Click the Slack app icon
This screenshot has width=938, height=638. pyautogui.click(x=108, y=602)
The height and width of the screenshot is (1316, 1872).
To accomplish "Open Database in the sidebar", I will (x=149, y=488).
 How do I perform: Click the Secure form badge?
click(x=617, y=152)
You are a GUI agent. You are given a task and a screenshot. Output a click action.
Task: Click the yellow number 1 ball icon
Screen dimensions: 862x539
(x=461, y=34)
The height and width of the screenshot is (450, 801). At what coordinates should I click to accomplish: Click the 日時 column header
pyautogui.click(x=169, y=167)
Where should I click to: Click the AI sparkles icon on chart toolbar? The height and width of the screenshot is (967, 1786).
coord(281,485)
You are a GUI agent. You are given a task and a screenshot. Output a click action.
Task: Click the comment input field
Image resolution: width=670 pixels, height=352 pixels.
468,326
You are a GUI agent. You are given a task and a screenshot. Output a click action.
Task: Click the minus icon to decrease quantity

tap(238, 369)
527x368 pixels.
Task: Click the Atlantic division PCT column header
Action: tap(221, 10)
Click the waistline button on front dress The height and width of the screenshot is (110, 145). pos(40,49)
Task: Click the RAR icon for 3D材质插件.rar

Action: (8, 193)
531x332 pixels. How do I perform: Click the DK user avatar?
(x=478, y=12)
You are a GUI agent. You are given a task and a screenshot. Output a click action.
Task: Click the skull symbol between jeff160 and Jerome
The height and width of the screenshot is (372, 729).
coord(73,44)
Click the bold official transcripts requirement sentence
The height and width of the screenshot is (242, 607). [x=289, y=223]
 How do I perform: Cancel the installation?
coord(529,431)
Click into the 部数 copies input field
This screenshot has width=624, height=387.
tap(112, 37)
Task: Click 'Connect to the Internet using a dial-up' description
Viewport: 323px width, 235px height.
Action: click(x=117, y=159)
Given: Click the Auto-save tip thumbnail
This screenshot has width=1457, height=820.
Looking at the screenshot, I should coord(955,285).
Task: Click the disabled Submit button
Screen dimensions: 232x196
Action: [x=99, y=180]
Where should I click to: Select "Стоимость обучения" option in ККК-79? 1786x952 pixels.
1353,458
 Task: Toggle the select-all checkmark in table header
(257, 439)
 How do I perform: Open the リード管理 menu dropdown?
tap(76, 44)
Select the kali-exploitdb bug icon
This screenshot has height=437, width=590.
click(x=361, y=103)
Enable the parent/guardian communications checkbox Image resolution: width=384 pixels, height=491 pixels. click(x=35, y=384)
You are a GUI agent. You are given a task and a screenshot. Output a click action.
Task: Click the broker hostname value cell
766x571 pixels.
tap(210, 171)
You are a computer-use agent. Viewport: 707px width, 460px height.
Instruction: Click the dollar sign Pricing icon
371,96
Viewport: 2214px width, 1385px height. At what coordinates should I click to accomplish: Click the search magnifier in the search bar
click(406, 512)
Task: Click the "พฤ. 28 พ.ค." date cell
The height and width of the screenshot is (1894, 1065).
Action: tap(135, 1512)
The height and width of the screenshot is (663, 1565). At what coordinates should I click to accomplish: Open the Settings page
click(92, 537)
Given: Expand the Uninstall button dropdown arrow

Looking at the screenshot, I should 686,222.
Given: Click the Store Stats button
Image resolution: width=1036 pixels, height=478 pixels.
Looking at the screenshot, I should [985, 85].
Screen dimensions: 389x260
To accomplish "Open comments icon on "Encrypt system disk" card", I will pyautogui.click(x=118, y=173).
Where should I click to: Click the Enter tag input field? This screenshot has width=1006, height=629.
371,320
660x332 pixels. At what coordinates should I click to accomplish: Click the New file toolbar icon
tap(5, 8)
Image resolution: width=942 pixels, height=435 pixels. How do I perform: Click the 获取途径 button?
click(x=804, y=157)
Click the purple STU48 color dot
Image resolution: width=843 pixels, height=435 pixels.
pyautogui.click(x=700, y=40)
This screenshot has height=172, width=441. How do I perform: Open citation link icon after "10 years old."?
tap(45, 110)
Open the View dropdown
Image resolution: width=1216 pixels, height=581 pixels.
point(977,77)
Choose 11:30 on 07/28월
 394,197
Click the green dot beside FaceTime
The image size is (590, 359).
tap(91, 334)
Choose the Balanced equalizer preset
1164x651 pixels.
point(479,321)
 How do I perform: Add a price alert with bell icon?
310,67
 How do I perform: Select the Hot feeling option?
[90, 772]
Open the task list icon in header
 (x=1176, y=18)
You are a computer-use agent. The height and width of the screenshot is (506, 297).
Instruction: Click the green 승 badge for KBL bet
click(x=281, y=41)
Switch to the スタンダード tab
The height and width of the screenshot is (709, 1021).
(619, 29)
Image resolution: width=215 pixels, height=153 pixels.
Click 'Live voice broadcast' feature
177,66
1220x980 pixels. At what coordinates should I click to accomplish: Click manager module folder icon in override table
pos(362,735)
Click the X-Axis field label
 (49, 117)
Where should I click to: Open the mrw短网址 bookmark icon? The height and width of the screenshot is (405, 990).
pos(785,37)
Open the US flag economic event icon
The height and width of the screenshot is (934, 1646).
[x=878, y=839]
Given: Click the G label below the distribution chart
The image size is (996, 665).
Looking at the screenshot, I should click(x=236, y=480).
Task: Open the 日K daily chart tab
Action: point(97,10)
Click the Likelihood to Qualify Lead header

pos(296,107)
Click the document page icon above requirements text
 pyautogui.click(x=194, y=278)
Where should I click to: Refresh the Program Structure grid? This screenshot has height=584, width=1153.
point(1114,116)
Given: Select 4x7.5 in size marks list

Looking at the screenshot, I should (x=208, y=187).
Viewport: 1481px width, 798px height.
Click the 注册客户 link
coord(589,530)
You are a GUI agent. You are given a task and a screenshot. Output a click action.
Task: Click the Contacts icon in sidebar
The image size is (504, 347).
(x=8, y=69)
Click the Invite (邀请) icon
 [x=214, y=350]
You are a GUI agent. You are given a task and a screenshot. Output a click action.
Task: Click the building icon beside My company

━━━━━━━━━━━━━━━━

| Task brief |
How many lines in the material above contain the string "Viewport"? Reply with the number only.

| The completed task |
4